The Clarendon ministry was forged out of the royalist camp of Charles II, who was returned to the throne (the English Restoration) in 1660. Two years previously, Lord Hyde (later Earl of Clarendon) had been appointed Lord Chancellor, and in 1660, he was joined by several other powerful statesmen, including the heir presumptive of the English throne, the Duke of York. After the Second Anglo-Dutch War, however, Charles lost confidence in his ministers, and in 1667, five statesmen took cooperative power in the Cabal ministry.

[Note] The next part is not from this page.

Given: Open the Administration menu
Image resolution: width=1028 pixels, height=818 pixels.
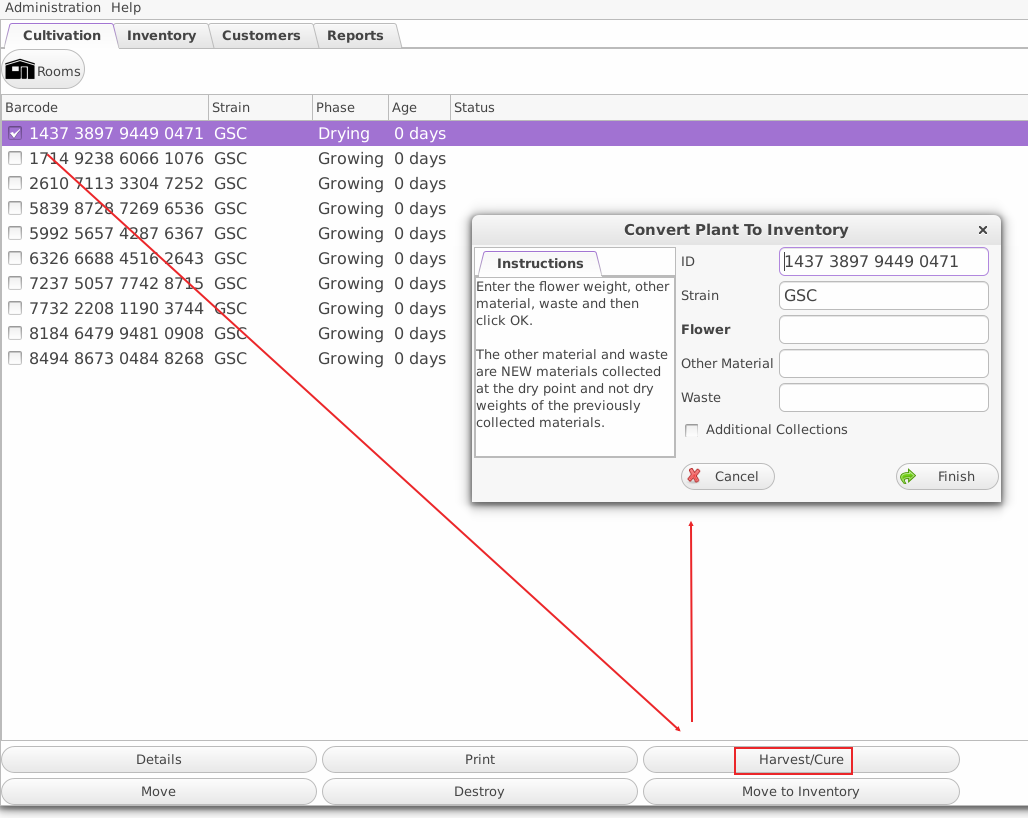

Lord Clarendon was impeached by the House of Commons and forced to flee; the Duke of Albemarle sold his position to George Villiers, 2nd Duke of Buckingham; and Sir George Carteret simply left his position, eventually being forced out of the House two years later.

==Committee for Foreign Affairs==
The Privy Council Committee for Foreign Affairs served as the ministry; other significant statesmen not in the committee are listed in the next section. As the name of the ministry would suggest, Lord Clarendon (earlier Lord Hyde) was, in effect, the leader of the government.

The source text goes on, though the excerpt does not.